The frequency and wavelength of a wave are inversely proportional. This means that as the frequency of a wave increases, its wavelength decreases, and vice versa.

Here's why:

* Frequency refers to how many wave cycles pass a fixed point per second. It's measured in Hertz (Hz).

* Wavelength is the distance between two consecutive crests (or troughs) of a wave. It's measured in meters (m).

Think of it like this:

* Imagine a rope tied to a post. If you shake the rope quickly (high frequency), the waves created will be close together (short wavelength).

* If you shake the rope slowly (low frequency), the waves will be spread out (long wavelength).

The relationship between frequency (f) and wavelength (λ) is governed by the following equation:

Speed (v) = Frequency (f) x Wavelength (λ)

Where:

* Speed (v) is the speed at which the wave travels through the medium.
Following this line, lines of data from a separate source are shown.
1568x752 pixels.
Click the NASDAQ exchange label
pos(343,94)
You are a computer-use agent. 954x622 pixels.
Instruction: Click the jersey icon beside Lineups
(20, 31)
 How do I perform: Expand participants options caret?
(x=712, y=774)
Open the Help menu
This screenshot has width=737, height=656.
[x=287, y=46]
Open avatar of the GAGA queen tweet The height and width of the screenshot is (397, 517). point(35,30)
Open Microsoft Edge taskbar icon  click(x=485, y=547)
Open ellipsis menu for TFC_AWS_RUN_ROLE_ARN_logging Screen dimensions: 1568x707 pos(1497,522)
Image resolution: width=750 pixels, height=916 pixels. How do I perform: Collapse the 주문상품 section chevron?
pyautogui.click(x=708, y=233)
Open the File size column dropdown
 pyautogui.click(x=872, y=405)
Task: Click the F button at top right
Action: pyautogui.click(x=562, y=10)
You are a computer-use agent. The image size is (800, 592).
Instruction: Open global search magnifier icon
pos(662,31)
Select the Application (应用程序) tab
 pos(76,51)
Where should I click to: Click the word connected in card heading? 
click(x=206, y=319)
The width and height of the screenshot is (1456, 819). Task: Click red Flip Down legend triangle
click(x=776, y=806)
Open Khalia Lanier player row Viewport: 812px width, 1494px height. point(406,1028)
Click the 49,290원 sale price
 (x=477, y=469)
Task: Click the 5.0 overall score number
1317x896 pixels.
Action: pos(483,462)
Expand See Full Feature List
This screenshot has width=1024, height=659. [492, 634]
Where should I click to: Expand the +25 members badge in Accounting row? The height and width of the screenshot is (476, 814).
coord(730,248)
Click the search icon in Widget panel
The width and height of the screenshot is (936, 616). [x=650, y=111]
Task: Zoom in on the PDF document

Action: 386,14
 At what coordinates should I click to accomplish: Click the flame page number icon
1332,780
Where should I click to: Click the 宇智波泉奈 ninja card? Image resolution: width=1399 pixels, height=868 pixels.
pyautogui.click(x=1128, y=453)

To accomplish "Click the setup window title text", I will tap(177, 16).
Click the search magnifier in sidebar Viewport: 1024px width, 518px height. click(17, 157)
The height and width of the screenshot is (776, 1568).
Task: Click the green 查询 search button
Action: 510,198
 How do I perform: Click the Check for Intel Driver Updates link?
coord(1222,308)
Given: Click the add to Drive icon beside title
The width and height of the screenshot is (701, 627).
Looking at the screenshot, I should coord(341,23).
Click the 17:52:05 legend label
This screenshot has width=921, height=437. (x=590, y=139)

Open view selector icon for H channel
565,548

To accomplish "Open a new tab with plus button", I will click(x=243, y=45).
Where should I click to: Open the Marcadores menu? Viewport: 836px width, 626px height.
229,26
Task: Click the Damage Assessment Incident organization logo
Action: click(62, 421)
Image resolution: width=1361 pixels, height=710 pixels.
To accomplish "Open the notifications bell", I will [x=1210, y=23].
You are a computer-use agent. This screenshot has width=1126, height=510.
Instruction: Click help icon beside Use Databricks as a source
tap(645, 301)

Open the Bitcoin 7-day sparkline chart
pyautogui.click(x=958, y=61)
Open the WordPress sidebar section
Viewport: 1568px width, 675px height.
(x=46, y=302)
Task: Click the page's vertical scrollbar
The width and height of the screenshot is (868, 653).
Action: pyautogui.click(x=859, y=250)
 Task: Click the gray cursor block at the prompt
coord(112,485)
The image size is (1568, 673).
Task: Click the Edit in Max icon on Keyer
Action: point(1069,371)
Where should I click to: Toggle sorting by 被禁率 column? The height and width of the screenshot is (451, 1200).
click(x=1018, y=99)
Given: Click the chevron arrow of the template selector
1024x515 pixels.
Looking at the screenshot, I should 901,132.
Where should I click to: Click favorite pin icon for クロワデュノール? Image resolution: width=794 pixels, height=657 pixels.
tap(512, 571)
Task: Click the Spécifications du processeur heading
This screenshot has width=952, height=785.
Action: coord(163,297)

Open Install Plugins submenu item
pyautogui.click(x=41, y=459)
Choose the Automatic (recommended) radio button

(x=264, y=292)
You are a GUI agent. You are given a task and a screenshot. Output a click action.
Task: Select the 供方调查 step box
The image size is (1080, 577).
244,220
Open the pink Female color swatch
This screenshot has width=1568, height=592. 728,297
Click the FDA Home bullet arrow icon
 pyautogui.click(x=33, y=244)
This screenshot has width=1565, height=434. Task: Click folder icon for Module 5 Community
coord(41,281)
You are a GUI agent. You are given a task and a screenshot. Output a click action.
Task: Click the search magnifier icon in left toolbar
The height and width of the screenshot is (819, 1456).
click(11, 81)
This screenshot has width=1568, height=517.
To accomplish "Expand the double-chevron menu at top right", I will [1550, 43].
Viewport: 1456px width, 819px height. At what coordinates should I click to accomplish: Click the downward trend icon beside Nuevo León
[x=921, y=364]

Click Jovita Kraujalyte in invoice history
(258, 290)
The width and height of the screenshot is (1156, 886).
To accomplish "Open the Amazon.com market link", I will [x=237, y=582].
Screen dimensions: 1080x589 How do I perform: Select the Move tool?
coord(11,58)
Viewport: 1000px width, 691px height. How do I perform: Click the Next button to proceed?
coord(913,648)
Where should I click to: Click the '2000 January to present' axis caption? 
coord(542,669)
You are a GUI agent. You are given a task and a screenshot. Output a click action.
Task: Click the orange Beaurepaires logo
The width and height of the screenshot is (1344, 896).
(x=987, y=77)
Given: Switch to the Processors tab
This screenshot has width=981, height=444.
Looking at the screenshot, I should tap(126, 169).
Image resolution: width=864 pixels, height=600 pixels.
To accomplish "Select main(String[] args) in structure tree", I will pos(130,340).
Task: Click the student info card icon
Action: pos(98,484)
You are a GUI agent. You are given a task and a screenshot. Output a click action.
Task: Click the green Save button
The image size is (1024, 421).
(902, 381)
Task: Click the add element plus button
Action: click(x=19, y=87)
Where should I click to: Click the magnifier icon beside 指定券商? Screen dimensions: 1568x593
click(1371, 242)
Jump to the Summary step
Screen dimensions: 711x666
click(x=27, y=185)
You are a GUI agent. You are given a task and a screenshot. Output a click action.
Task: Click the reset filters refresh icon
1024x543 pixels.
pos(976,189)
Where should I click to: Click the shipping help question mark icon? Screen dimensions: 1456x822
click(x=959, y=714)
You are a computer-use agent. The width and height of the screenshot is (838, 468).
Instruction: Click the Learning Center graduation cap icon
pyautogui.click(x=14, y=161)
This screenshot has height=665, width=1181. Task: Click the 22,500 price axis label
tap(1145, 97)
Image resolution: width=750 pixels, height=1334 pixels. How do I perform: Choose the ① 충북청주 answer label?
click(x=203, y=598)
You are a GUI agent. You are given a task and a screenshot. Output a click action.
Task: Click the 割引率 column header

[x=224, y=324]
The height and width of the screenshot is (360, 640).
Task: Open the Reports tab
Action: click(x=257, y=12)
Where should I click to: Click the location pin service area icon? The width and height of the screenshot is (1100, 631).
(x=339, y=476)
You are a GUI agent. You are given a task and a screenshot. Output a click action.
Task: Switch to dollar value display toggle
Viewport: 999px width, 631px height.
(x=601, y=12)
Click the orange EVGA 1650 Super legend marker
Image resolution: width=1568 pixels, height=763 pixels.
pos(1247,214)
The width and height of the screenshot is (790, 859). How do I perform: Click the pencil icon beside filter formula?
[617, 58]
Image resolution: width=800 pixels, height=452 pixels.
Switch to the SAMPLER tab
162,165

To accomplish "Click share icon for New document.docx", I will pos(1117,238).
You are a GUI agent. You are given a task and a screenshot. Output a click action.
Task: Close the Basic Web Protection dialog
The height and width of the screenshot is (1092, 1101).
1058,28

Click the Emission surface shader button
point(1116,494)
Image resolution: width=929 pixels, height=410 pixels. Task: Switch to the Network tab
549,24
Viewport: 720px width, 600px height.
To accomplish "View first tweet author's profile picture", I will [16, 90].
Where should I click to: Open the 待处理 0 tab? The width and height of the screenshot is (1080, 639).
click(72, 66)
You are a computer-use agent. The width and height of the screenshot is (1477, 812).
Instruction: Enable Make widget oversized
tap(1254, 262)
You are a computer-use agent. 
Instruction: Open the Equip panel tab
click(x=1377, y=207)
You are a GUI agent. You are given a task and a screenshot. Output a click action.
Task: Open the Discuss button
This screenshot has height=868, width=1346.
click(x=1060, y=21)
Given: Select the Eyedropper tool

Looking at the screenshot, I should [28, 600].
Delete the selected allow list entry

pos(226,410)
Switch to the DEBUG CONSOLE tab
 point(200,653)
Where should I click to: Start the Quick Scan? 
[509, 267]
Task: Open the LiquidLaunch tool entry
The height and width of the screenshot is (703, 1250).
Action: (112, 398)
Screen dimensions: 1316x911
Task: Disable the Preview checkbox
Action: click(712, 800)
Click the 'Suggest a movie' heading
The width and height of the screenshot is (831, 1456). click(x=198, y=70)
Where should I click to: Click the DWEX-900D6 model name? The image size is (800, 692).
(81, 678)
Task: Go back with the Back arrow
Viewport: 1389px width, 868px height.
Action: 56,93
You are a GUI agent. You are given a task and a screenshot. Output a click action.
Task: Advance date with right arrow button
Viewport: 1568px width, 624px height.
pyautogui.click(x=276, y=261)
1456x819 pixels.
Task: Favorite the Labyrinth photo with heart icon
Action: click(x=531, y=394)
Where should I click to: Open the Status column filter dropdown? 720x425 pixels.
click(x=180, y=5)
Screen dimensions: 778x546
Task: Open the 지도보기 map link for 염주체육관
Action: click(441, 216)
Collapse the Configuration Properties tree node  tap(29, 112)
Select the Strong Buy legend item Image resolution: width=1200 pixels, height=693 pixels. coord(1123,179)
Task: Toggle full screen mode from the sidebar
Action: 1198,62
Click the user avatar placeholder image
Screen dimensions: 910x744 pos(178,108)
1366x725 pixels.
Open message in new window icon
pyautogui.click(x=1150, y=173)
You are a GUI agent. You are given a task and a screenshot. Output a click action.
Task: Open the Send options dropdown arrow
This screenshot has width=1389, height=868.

This equation tells us that the speed of a wave is constant for a given medium. Therefore, if the frequency increases, the wavelength must decrease to keep the speed constant.

Examples:

* Sound Waves: Higher frequency sound waves have shorter wavelengths, resulting in higher pitches. Lower frequency sound waves have longer wavelengths, resulting in lower pitches.

* Light Waves: Visible light has a range of wavelengths, from violet (shortest wavelength, highest frequency) to red (longest wavelength, lowest frequency).

In summary:

* Frequency and wavelength are inversely proportional.

* Higher frequency means shorter wavelength.

* Lower frequency means longer wavelength.